EXERCISE:
In the biography of Greg Gigantino, what was the score of Iona's worst loss in the 1984 season, and which team beat them?
##### SELECTED TEXT #####
Greg Gigantino

Current position
- Title: Defensive coordinator
- Team: Massachusetts Maritime
- Conference: MASCAC

Biographical details
- Born: c. 1955 (age 70–71) Edison, New Jersey, U.S.
- Alma mater: Wagner College (1977)

Playing career
- 1973–1976: Wagner
- Position: Linebacker

Coaching career (HC unless noted)
- 1977: IUP (WR)
- 1978–1979: Rutgers (GA)
- 1980: Rutgers (C)
- 1981–1983: Rutgers (DL)
- 1984: Iona
- 1985: Davidson (ST/DL)
- 1986–1987: Davidson (ST/ILB)
- 1988: Davidson (ST/DL)
- 1989: Lehigh (LB)
- 1990–1995: Hofstra (DC)
- 1996–1997: Hofstra (AHC/DC)
- 1998: Cornell (DC/LB)
- 1999–2000: Cornell (AHC/DC/LB)
- 2001 (spring): Hofstra (DB)
- 2001: Hofstra (DC)
- 2002–2005: Hofstra (AHC/DC)
- 2006: Bryant (LB)
- 2007–2016: Bryant (DC/LB)
- 2017–2018: Mater Dei HS (NJ) (LB)
- 2019–2023: Bethany (WV) (DL)
- 2024–present: Massachusetts Maritime (DC)

Head coaching record
- Overall: 2–8

= Greg Gigantino =

American football coach (born c. 1955)

Greg Gigantino (born c. 1955) is an American college football coach. He is the defensive coordinator for Massachusetts Maritime Academy, a position he has held since 2024. He was the head football coach for Iona College—now known as Iona University—in 1984. He also coached for IUP, Rutgers, Davidson, Lehigh, Hofstra, Cornell, Bryant, Mater Dei High School, and Bethany (WV). He played college football for Wagner as a linebacker.

==Playing career==
Gigantino grew up in Edison, New Jersey. He attended and played high school football for J. P. Stevens High School alongside his older brother Art. Upon his high school graduation he attended Wagner. He played linebacker for the Seahawks football team.

Gigantino graduated from Wagner in 1977.

==Coaching career==
In 1977, following Gigantino's graduation he was named the wide receivers coach for IUP under head coach Bill Neal. He also helped coach the offense on the freshmen team.

In 1978, Gigantino joined Rutgers as a part-time graduate assistant coach under head coach Frank R. Burns. In his first year he worked with the wide receivers and tight ends before working with the defensive ends and outside linebackers in 1979. In 1980, Burns hired Gigantino as a full-time coach in charge of the centers and assisted in recruiting, specifically in Central Jersey. After one seasons his role expanded further and he was named defensive line coach. He was fired alongside Burns after finishing the 1983 with a 3–8 record.

In 1984, Gigantino was named the head football coach for Iona. He was the successor to Brian Colleary who resigned following the 1983 season. He finished the 1984 season with a record of 2–8 as the Gaels competed as an NCAA Division III independent. The team's two wins came against Marist, 21–0, and at Pace, 34–14. The team's worst loss game against Norwich at home in the eighth week of the season as they lost 13–62. On the year they were outscored 193 to 362. He resigned after only one season as head coach following the 1984 season.
##### DATA ENTRIES #####
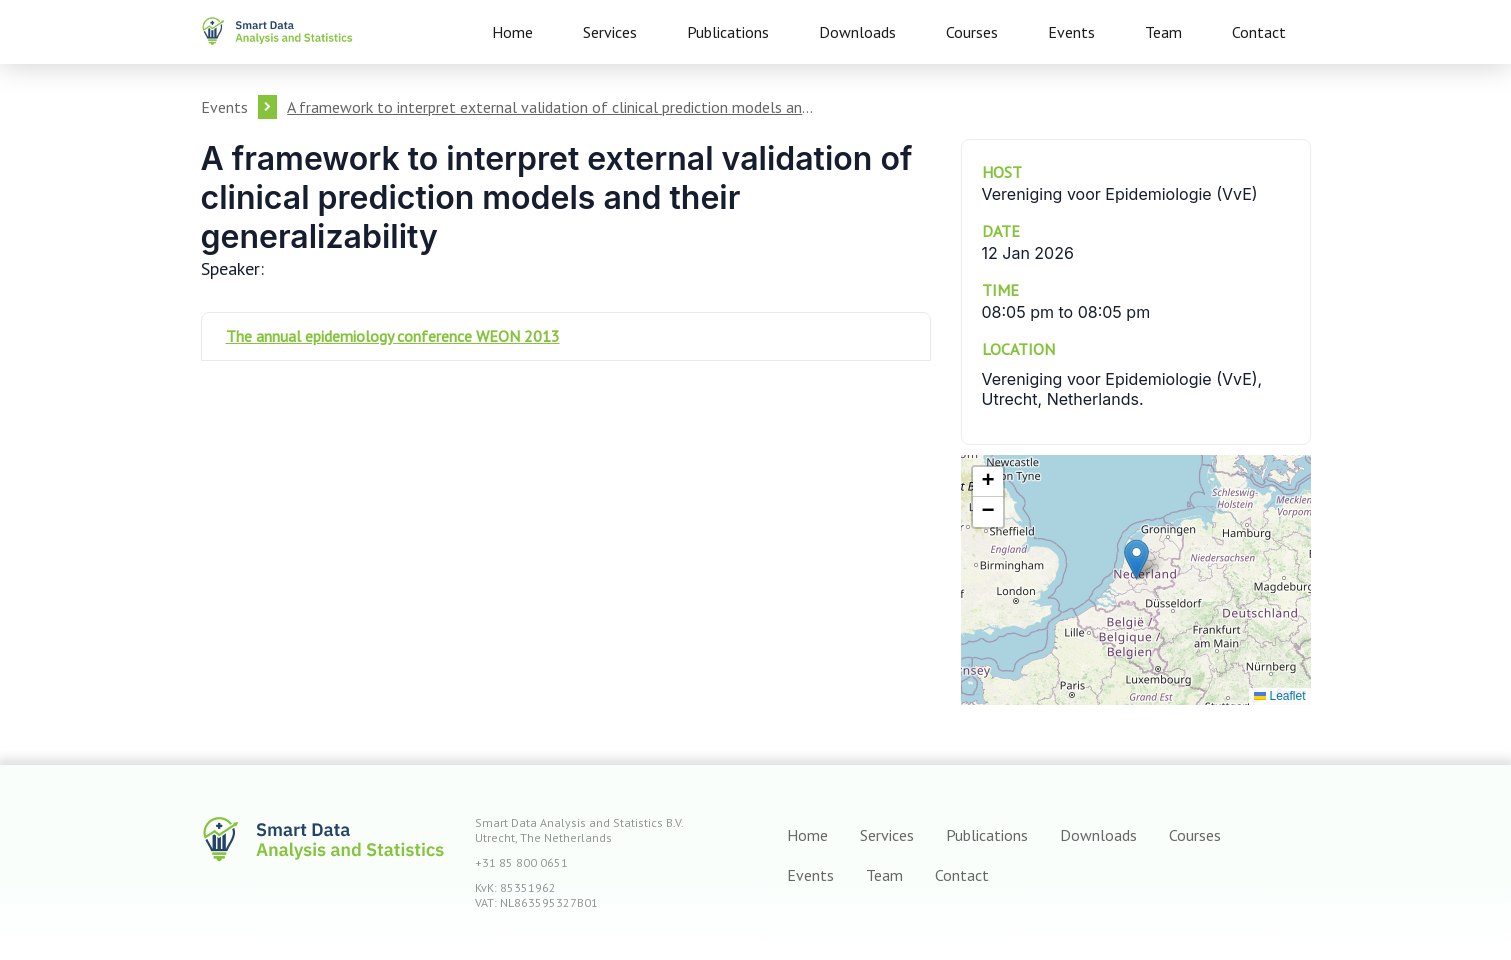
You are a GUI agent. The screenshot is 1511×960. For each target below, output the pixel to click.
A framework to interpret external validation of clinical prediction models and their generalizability (551, 107)
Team (1163, 32)
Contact (1259, 32)
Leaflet (1279, 696)
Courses (972, 32)
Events (1071, 32)
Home (512, 32)
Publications (728, 32)
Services (610, 32)
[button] (1136, 559)
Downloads (857, 32)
#####
TASK ANSWER:
Iona lost 13–62 to Norwich at home.